> _DESCRIPTION OF THE TASK_
Reproduce the lines of the listing below exactly, beginning at the line that contains "will tap(77, 1151)." and stopping after the line that contains "Select the 12/06/2010".

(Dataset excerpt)
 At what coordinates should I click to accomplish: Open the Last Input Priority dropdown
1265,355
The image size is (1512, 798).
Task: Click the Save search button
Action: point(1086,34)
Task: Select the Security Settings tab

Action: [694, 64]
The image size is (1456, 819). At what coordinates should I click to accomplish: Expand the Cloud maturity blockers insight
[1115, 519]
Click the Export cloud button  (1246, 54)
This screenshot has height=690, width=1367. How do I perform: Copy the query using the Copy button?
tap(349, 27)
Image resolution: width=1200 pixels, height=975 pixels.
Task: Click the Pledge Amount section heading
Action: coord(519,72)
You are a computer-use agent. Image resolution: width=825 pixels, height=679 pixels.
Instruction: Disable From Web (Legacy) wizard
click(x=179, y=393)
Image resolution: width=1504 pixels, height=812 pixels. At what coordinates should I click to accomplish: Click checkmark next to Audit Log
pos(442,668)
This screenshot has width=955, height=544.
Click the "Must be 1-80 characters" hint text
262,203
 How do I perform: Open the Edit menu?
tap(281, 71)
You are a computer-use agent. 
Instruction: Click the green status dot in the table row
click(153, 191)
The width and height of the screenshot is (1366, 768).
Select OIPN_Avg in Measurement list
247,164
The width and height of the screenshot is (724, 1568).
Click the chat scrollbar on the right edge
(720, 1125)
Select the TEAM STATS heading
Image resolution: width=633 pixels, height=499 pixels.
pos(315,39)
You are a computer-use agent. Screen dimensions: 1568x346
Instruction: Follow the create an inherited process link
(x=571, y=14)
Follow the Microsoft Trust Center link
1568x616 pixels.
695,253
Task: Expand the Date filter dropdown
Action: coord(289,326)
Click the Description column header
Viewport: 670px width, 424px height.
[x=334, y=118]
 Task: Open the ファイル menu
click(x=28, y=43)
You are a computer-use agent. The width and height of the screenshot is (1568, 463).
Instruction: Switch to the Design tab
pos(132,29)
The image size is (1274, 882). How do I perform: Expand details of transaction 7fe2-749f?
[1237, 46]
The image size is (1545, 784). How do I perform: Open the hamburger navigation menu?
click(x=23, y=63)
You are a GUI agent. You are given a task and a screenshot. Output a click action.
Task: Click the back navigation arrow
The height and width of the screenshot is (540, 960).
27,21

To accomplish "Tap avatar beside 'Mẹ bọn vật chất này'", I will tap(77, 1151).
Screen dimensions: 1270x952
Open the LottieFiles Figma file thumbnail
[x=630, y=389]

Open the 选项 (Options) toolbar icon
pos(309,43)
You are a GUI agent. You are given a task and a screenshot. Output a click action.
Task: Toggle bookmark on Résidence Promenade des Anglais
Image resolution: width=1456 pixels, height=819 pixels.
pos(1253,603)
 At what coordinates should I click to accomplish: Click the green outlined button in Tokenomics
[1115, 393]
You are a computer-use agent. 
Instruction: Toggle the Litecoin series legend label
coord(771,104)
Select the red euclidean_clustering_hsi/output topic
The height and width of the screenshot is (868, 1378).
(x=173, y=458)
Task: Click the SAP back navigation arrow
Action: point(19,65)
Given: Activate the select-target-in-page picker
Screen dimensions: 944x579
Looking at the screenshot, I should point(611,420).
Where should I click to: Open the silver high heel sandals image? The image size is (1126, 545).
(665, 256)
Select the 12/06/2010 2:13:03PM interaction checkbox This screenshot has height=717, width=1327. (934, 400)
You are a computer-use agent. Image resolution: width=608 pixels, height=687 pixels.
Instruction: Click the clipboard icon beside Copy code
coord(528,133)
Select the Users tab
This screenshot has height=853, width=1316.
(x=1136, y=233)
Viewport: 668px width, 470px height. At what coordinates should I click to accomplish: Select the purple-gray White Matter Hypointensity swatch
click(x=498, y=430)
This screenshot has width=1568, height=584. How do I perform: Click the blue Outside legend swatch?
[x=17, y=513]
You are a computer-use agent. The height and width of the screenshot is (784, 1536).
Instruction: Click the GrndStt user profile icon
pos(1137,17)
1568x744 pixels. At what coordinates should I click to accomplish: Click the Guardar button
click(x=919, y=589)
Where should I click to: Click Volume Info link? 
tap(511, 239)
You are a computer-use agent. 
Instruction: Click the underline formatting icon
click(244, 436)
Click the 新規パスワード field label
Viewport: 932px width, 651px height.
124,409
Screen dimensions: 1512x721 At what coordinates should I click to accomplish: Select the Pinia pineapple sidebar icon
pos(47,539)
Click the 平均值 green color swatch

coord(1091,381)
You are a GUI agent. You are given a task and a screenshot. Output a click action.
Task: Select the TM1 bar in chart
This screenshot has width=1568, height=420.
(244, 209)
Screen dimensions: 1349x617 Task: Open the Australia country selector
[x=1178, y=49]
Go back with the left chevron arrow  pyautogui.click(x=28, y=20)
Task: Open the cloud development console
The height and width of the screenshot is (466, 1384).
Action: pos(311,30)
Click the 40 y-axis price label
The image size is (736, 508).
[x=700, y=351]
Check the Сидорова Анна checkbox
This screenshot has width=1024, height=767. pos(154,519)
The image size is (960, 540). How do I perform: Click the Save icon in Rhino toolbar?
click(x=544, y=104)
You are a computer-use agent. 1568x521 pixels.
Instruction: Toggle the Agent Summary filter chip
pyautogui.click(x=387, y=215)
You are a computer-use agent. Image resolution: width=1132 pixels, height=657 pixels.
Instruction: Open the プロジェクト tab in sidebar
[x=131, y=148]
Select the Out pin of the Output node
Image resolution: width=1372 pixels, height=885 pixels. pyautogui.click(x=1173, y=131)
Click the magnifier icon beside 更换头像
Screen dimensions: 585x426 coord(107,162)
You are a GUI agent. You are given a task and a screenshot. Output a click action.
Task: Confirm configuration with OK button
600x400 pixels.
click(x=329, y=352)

> _OUTPUT OF THE EXERCISE_
To accomplish "Tap avatar beside 'Mẹ bọn vật chất này'", I will tap(77, 1151).
Screen dimensions: 1270x952
Open the LottieFiles Figma file thumbnail
[x=630, y=389]

Open the 选项 (Options) toolbar icon
pos(309,43)
You are a GUI agent. You are given a task and a screenshot. Output a click action.
Task: Toggle bookmark on Résidence Promenade des Anglais
Image resolution: width=1456 pixels, height=819 pixels.
pos(1253,603)
 At what coordinates should I click to accomplish: Click the green outlined button in Tokenomics
[1115, 393]
You are a computer-use agent. 
Instruction: Toggle the Litecoin series legend label
coord(771,104)
Select the red euclidean_clustering_hsi/output topic
The height and width of the screenshot is (868, 1378).
(x=173, y=458)
Task: Click the SAP back navigation arrow
Action: point(19,65)
Given: Activate the select-target-in-page picker
Screen dimensions: 944x579
Looking at the screenshot, I should point(611,420).
Where should I click to: Open the silver high heel sandals image? The image size is (1126, 545).
(665, 256)
Select the 12/06/2010 2:13:03PM interaction checkbox This screenshot has height=717, width=1327. (934, 400)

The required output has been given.